Full Disclosure? Conflicts of Interest Arising from Third-Party Funding in International Commercial Arbitration
Citation: 101 Geo L.J. 1649 (2013)
This Note addresses both ad hoc and institutional arbitration. Three of the most prominent institutions for international commercial arbitration are the International Chamber of Commerce (ICC) in Paris; the International Center for Dispute Resolution (ICDR), a branch of the American Arbitration Association based in New York; and the London Court of International Arbitration (LCIA). Ad hoc arbitration is often conducted under the UNCITRAL Rules. This Note will examine the effect of third-party funding in light of the arbitral rules of these four bodies: the ICC, ICDR, LCIA, and UNCITRAL.

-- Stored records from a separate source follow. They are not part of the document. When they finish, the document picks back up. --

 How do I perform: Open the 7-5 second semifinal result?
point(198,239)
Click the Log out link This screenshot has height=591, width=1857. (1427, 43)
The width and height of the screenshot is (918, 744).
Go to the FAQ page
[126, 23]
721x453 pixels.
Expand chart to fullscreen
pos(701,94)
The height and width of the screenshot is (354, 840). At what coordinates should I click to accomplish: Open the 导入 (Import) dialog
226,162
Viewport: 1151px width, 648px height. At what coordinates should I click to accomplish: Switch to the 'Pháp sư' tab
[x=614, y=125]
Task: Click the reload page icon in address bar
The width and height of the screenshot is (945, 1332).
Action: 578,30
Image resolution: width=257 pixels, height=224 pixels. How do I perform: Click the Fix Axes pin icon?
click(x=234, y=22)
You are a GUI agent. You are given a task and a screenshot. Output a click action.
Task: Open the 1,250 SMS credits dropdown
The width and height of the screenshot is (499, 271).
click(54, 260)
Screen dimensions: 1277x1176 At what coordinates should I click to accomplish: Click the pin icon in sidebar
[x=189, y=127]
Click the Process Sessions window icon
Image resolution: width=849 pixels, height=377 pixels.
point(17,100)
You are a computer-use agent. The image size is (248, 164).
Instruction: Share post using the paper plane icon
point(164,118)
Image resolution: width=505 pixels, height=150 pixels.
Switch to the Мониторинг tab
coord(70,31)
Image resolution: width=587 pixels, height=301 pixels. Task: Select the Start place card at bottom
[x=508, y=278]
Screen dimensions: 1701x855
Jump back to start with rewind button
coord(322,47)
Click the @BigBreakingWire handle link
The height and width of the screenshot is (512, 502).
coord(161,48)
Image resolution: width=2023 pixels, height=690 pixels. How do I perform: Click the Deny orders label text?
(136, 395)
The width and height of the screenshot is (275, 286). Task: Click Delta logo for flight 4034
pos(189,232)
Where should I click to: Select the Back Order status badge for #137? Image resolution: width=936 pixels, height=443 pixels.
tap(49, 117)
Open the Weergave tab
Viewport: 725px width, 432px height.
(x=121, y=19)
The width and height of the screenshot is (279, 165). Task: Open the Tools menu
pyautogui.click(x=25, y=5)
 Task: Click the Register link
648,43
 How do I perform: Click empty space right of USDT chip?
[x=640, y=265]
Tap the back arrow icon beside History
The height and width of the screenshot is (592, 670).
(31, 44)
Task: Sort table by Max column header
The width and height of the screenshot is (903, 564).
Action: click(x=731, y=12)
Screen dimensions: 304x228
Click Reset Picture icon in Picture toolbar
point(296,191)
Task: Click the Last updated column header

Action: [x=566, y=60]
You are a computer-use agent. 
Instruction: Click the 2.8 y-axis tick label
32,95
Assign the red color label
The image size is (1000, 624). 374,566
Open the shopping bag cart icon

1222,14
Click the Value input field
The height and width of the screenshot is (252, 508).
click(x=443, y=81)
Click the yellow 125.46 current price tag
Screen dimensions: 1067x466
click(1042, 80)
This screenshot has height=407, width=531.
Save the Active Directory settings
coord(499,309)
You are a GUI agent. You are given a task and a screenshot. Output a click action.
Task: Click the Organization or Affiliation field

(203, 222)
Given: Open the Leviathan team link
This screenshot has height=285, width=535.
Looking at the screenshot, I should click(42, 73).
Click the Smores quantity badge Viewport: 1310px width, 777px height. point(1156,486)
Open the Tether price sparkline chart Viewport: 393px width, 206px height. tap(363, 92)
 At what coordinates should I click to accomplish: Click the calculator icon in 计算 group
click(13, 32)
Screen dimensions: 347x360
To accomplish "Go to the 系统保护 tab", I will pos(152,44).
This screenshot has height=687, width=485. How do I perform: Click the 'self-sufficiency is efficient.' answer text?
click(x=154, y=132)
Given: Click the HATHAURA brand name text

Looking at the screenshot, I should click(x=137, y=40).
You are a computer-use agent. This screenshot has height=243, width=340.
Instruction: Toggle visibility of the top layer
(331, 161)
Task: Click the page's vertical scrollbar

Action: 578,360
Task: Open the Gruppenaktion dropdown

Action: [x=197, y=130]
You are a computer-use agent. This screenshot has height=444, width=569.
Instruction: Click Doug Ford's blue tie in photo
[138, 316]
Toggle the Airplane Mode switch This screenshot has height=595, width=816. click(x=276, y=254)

Although the discussion in this Note is based primarily on the rules for international commercial arbitration, the analysis applies to domestic arbitration as well. The rise of a third-party funding industry in the United States, for example, will likely cause more arbitrations conducted under the AAA’s Commercial Arbitration Rules to face conflicts of interest issues. Indeed, the American Bar Association already has begun to analyze comprehensively the professional responsibility issues arising from third-party funding. The analysis in this Note focuses on international arbitration, but the underlying conflicts issues and the suggested proposal can be applied to domestic arbitral rules as well.